Supplied entries:
::::
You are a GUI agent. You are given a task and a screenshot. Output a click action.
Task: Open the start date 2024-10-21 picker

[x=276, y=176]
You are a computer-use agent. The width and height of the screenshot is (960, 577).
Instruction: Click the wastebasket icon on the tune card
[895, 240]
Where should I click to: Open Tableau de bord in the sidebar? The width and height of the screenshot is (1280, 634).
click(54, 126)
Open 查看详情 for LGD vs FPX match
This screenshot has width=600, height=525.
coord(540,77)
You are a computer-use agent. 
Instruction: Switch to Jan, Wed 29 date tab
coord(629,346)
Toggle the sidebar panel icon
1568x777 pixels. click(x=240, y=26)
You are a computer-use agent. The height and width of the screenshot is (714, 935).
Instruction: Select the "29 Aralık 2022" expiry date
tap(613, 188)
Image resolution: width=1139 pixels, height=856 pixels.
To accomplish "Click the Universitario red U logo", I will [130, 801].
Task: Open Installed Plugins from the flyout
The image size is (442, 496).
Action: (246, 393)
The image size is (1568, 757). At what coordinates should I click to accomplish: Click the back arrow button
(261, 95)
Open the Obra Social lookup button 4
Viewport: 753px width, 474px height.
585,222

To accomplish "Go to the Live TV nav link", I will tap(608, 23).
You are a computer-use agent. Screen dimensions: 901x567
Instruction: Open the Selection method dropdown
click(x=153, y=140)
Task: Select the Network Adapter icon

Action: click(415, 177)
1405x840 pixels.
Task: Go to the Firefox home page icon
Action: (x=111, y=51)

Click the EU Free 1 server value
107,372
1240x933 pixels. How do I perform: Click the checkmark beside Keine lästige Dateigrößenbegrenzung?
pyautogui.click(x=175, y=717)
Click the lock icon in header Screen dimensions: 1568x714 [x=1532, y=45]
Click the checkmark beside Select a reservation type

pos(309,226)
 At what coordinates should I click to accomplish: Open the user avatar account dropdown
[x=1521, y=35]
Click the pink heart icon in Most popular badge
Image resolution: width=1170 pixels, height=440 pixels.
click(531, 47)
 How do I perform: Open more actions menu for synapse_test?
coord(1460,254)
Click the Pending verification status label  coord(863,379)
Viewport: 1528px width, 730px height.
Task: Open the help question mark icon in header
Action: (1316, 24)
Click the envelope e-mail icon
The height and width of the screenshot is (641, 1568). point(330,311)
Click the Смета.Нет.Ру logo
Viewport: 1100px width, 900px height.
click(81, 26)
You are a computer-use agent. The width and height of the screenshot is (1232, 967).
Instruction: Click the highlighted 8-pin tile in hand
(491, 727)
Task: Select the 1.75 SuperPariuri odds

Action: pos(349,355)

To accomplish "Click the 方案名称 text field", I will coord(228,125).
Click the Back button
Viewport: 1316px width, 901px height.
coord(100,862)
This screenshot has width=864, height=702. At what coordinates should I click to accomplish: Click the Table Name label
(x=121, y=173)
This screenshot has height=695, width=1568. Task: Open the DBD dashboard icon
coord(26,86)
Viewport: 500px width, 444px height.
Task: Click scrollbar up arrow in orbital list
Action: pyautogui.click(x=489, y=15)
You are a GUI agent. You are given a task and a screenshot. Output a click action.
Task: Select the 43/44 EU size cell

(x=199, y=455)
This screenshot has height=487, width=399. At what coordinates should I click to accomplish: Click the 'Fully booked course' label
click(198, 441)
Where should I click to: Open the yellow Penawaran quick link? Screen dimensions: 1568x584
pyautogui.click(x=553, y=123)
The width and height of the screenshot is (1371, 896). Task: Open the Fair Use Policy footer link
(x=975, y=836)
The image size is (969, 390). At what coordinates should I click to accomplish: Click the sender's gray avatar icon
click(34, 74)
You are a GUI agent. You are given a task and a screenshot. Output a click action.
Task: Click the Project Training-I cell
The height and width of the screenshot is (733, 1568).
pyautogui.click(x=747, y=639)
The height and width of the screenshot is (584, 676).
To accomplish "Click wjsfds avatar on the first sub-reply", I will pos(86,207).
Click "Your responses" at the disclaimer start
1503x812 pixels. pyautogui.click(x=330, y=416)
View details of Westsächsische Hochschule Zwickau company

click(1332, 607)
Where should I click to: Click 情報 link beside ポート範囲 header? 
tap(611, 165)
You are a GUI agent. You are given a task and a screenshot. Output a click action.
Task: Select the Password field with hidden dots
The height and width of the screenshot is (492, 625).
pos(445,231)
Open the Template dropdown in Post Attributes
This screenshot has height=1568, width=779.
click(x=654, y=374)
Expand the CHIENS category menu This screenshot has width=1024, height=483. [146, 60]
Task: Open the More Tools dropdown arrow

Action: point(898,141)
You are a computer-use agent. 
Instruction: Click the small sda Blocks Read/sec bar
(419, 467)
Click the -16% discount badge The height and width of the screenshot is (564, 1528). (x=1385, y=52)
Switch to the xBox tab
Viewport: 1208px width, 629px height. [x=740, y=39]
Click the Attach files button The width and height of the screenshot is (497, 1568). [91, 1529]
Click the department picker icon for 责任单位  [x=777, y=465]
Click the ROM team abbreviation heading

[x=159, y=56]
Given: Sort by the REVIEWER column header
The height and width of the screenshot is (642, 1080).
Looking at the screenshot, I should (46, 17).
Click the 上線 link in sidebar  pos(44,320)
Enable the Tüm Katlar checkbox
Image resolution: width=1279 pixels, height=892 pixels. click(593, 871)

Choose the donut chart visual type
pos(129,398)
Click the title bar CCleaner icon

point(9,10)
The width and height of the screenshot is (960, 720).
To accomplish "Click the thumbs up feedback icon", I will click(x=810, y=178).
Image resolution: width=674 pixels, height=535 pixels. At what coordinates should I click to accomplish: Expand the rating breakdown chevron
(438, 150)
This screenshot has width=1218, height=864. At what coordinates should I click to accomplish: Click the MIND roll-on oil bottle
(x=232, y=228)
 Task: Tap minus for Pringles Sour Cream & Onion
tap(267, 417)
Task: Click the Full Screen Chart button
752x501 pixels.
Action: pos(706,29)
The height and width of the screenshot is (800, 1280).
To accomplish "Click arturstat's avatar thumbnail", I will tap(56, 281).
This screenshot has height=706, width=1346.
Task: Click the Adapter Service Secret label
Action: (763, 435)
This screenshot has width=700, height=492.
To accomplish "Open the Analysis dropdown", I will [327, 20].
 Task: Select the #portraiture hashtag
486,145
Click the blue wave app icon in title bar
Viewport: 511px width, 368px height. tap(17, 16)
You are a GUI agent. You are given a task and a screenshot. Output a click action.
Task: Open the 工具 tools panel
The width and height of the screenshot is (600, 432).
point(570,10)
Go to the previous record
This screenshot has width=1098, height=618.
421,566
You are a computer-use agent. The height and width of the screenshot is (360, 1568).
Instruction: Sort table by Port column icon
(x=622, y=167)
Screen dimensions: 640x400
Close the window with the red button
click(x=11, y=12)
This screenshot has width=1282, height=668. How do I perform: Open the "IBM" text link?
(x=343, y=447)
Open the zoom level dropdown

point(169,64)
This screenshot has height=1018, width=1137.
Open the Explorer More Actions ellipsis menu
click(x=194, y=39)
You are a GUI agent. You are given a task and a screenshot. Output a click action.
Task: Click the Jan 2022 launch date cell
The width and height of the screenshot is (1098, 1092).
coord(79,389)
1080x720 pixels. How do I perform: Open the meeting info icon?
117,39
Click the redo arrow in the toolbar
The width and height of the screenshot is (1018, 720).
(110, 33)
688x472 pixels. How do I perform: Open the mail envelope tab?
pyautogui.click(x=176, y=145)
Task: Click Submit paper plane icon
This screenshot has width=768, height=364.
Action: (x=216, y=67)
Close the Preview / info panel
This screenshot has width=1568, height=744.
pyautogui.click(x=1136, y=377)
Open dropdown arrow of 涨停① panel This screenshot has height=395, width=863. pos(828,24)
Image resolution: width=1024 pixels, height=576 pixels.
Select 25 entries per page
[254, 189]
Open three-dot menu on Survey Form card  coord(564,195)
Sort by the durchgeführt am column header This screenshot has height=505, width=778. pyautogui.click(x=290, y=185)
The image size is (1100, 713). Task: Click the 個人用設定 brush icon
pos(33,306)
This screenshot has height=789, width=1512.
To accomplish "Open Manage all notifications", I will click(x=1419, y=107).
::::
Do this: Arrange the part of the items that opens with the line containing "Task: Select the 1.75 SuperPariuri odds" and closes with the line containing "(x=121, y=173)", both lines included, as a Markdown table with the columns Row and Line. Number each row and leave out blank lines.

Reply to the task:
| Row | Line |
|---|---|
| 1 | Task: Select the 1.75 SuperPariuri odds |
| 2 | Action: pos(349,355) |
| 3 | To accomplish "Click the 方案名称 text field", I will coord(228,125). |
| 4 | Click the Back button |
| 5 | Viewport: 1316px width, 901px height. |
| 6 | coord(100,862) |
| 7 | This screenshot has width=864, height=702. At what coordinates should I click to accomplish: Click the Table Name label |
| 8 | (x=121, y=173) |